DOCUMENT SEGMENT:
Program Overview

Input

Sircah takes as input transcript models in the GFF3 format allowing the user the flexibility to choose the sources of evidence for the use in detecting alternative transcription. Such transcript models may come from the gene prediction pipelines of genome databases or from spliced alignments of ESTs or proteins against the genome. Within the GFF3 file the user may specify the completeness of the transcript model by setting the Bounded attribute in the GFF file. The attribute can have the following values: 1 (a complete transcript), 0 (an incomplete transcript), 3 (the transcript is complete at the 3' end) or 5 (the transcript is complete at the 5' end). If nothing is specified then EST_match types are considered incomplete and mRNA and cDNA_match types are considered complete. Additionally the user may use the Tags attribute to specify a comma-separated list of labels that can be used to analyse the alternative transcripts in subsets of the data. See the tutorial for details.

Sircah data models. (1) Transcript models are provided to Sircah in GFF3 format. (2) Sircah treats these alignments as either unbounded or bounded depending on whether they come from full length transcript models or not. (3) The transcript models are then used to create a gene model consisting of exons, introns, superexons (clusters of overlapping exons), a splice graph, subpaths (transcripts) and evidence (a mapping of the input data to subpaths). (4) Based on whether they're enclosed by introns or from a full-length transcript exons are further classified as boundless or complete, and based on their position within the splice graph they're classified as donors or acceptors.

DATA EXCERPT:

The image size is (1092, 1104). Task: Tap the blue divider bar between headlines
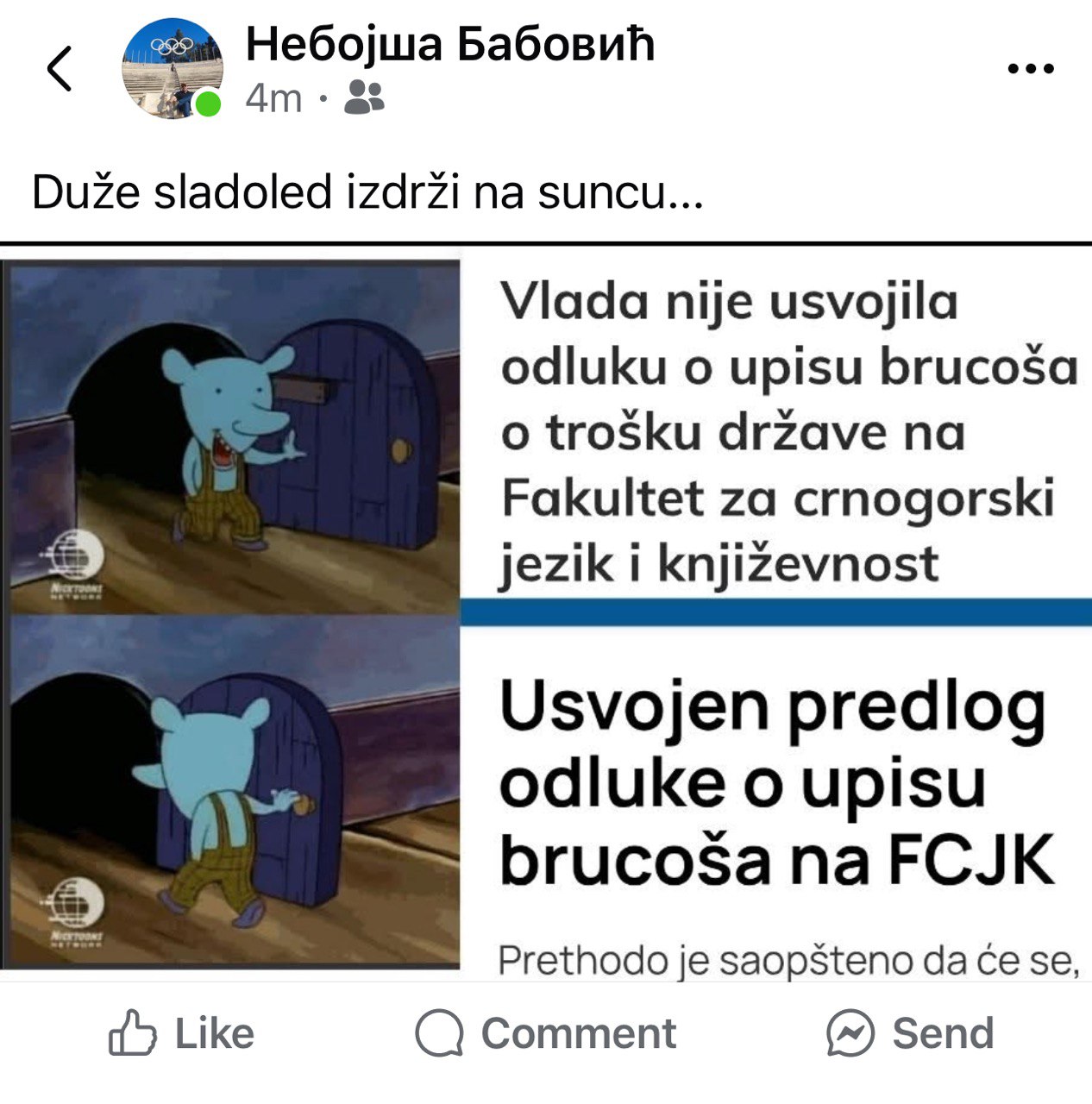776,612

PROBLEM DESCRIPTION:
In the Sircah program overview, what are superexons?

EXPECTED ANSWER:
Clusters of overlapping exons.